To assess the proliferative capacity of T cells in response to homeostatic proliferation signals, splenic pan T cells or mature SP thymocytes (CD24⁻) were isolated by using the EasySep™ Mouse Pan T Cell Isolation Kit (StemCell Technologies) or Dynal negative selection using biotinylated anti-CD24 mAb M1/69 (eBioscience), respectively. Pan T or mature CD24⁻ thymocytes isolated from Lmbr1l^−/−, Lmbr1l^st/st or wild-type littermates were stained with 5 μM CellTrace Violet or CellTrace Far Red, respectively. A 1:1 or 10:1 mix of labeled Lmbr1l^−/− or wild-type cells was transferred into C45.1⁺ mice that had been sublethally irradiated (8 Gy) 6 h earlier or into unirradiated controls. Four or seven days after adoptive transfer, splenocytes were prepared, surface stained for CD45.1, CD45.2, together with CD3, CD4, and CD8 and then analyzed by flow cytometry for Far Red or Violet dye dilution.

Detection of apoptosis

Annexin V/PI labeling and detection was performed with the FITC-Annexin V Apoptosis Detection Kit I (BD Bioscience) according to manufacturer’s instructions.

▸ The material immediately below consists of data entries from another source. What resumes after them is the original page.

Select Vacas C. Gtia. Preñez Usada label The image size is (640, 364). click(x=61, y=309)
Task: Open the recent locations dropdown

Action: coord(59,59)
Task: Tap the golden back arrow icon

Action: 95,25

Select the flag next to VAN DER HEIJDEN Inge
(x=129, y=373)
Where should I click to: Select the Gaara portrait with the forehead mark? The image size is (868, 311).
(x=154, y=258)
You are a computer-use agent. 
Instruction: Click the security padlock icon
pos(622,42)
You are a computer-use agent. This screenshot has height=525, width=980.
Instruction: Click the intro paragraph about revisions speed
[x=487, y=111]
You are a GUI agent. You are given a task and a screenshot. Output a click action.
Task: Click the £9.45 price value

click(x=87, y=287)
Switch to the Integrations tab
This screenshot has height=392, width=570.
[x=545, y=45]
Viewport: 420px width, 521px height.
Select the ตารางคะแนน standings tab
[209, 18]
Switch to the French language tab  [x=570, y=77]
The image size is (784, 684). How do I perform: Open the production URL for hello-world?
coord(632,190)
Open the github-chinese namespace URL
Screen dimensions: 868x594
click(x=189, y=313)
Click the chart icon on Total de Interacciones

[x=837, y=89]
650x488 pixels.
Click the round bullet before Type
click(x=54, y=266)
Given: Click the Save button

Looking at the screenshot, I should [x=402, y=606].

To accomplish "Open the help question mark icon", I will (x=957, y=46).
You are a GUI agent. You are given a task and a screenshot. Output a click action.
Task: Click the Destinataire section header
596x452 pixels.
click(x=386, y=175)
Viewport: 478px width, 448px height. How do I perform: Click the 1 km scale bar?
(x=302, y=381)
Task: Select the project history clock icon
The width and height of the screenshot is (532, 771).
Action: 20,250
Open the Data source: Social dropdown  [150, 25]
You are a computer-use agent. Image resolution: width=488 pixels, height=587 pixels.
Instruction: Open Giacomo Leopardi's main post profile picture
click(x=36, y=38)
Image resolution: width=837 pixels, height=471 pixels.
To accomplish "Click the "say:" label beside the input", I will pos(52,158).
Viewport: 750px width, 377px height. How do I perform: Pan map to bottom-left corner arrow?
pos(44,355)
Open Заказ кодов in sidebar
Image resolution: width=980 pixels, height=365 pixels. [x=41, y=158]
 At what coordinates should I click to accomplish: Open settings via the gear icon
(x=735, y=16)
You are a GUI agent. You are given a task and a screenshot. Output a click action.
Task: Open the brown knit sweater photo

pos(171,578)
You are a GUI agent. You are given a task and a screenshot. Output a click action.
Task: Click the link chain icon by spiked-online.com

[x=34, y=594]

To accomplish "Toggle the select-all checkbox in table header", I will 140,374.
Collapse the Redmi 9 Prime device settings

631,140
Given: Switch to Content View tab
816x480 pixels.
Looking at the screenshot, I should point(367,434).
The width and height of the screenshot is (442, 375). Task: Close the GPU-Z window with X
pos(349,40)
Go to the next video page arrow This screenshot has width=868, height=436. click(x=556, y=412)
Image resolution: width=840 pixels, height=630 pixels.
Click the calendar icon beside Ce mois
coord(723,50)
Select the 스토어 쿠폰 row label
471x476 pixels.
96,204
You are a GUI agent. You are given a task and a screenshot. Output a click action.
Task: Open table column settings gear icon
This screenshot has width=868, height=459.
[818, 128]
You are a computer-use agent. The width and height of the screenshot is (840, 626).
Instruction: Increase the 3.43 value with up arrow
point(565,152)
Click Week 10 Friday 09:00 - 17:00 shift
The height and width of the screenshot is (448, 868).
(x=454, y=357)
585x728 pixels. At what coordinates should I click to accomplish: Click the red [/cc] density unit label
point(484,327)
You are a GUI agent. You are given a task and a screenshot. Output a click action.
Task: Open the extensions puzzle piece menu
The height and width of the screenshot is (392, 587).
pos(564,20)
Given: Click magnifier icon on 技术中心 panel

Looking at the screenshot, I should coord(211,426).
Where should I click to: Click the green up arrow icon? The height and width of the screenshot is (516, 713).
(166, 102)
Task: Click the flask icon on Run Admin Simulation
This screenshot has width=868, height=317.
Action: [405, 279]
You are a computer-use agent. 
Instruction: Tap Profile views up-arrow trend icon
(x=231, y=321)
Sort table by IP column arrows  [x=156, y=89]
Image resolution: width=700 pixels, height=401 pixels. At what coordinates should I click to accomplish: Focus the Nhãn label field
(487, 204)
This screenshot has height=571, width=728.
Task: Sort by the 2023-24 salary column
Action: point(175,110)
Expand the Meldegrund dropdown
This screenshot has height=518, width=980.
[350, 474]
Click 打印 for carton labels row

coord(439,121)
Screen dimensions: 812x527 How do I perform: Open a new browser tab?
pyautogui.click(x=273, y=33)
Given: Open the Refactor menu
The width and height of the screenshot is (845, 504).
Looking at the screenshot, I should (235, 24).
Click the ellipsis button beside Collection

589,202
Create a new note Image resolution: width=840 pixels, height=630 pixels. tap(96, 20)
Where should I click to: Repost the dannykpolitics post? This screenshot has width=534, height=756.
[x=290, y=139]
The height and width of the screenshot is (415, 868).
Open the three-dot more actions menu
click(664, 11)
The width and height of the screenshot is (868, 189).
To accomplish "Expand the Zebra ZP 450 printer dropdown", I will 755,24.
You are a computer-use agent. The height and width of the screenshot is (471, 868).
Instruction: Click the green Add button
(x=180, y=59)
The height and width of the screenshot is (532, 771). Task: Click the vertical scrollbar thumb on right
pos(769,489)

Mass spectrometry analysis

Co-immunoprecipitation and mass spectrometry were performed to identify Lmbr1l-interacting proteins as described below. Transfection was performed in HEK293T cells (ATCC) using Lipofectamine 2000 reagent (Life technologies) with plasmid encoding Flag tagged-human Lmbr1l or empty vector control. Forty-eight hours after transfection, cells were harvested in NP-40 lysis buffer for 45 min at 4 °C. Immunoprecipitation was performed using anti-FLAG M2 affinity gel (Sigma) for 2 h at 4 °C and beads were washed six times in NP-40 lysis buffer. The proteins were eluted with SDS sample buffer and heated at 95 °C for 10 min. Lysates were loaded onto 12% (wt/vol) SDS–PAGE gel and run ~1 cm into the separation gel. The gel was stained with Coomassie blue (Thermo Fisher) and whole stained lanes were subjected to mass spectrometry analysis (LC–MS/MS) as described previously (33).

Protein array

The ProtoArray Human Protein Microarray V5.1 (Invitrogen) was used to identify human Lmbr1l–interacting proteins according to manufacturer`s instructions. Briefly, Flag (N-terminus)- and V5 (C-terminus)-tagged recombinant human Lmbr1l protein was expressed in HEK293T cells by transfection and purified with anti-FLAG M2 affinity gel (Sigma). The presence of the Flag and V5 tag on the protein was confirmed by standard immunoblot.

Purified recombinant Flag-human LMBR1L-V5 was used to probe a Human V5.1 ProtoArray (Invitrogen) at a final concentration of 50 μg/ml. Binding of the recombinant protein on the array was detected with streptavidin Alexa Fluor 647 at a 1:1,000 dilution in Protoarray blocking buffer (Invitrogen). The array was scanned using a GeneArray 4000B scanner (Molecular Devices) at 635 nm. Results were saved as a multi-TIFF file and analyzed using Genepix Prospector software, version 7.

Isolation of plasma membrane or endoplasmic reticulum

Proteins from the plasma membrane or endoplasmic reticulum were isolated using the Pierce Cell Surface Protein Isolation Kit (Thermo Fisher) or Endoplasmic Reticulum Enrichment Extraction Kit (Novus Biologicals), respectively, according to manufacturer’s instructions.

Statistical analysis

The statistical significance of differences between groups was analyzed using GraphPad Prism by performing the indicated statistical tests. Differences in the raw values among groups were considered statistically significant when P < 0.05. P-values are denoted by * P < 0.05; ** P < 0.01; *** P < 0.001; NS, not significant with P > 0.05.